━━ DOCUMENT EXTRACT

Date of Report (Date of earliest event reported): August 16, 2022
____________________
AVAYA HOLDINGS CORP.
(Exact Name of Registrant as Specified in its Charter)
____________________
Delaware
001-38289
26-1119726
(State or Other Jurisdiction of Incorporation)
(Commission File Number)
(IRS Employer Identification Number)
2605 Meridian Parkway, Suite 200


Durham,
North Carolina
27713
(Address of Principal Executive Office)
(Zip Code)
Registrant's telephone number, including area code: (908) 953-6000
N/A
(Former Name or Former Address, if Changed Since Last Report)
 ____________________
Check the appropriate box below if the Form 8-K filing is intended to simultaneously satisfy the filing obligation of the registrant under any of the following provisions:

Written communications pursuant to Rule 425 under the Securities Act (17 CFR 230.425)

Soliciting material pursuant to Rule 14a-12 under the Exchange Act (17 CFR 240.14a-12)

Pre-commencement communications pursuant to Rule 14d-2(b) under the Exchange Act (17 CFR 240.14d-2(b))

Pre-commencement communications pursuant to Rule 13e-4(c) under the Exchange Act (17 CFR 240.13e-4(c))

Indicate by check mark whether the registrant is an emerging growth company as defined in Rule 405 of the Securities Act of 1933 (§230.405 of this chapter) or Rule 12b-2 of the Securities Exchange Act of 1934 (§240.12b-2 of this chapter).

━━━━
━━ PROVIDED RECORDS

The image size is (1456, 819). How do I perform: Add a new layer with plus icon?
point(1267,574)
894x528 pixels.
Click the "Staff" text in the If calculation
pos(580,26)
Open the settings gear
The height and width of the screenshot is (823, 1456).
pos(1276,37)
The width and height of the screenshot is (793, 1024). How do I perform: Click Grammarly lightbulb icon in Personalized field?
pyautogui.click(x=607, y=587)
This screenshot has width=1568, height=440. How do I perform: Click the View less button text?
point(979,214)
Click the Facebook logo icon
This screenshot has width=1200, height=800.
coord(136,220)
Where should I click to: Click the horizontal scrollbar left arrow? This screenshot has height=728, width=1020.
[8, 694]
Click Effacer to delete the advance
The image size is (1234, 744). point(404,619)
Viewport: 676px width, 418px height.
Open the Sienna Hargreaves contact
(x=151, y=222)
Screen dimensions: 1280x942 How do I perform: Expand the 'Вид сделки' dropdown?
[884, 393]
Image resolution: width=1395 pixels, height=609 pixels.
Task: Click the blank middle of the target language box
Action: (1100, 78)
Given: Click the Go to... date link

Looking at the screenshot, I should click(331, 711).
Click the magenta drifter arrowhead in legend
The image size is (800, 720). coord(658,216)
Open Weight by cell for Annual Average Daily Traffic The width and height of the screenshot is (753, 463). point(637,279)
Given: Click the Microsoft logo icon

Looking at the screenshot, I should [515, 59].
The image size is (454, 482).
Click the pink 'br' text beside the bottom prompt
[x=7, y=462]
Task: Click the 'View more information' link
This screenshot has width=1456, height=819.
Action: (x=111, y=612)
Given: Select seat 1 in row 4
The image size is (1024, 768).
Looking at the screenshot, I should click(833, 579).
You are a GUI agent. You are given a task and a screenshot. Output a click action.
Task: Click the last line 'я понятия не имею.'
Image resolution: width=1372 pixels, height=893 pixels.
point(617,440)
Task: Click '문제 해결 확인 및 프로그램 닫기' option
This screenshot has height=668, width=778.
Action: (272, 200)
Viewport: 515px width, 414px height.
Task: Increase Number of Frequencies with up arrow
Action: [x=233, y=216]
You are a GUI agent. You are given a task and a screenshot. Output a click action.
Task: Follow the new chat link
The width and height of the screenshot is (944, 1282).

━━━━

• **WORK ITEM A**
Reproduce the Form 8-K cover page word for word, everything from "Soliciting material pursuant" down to "(17 CFR 240.13e-4(c))".
• **WORK ITEM B**
What telephone number, including area code, does the Form 8-K cover page give for the registrant?

• **ANSWER SECTION A**
Soliciting material pursuant to Rule 14a-12 under the Exchange Act (17 CFR 240.14a-12)

Pre-commencement communications pursuant to Rule 14d-2(b) under the Exchange Act (17 CFR 240.14d-2(b))

Pre-commencement communications pursuant to Rule 13e-4(c) under the Exchange Act (17 CFR 240.13e-4(c))

• **ANSWER SECTION B**
(908) 953-6000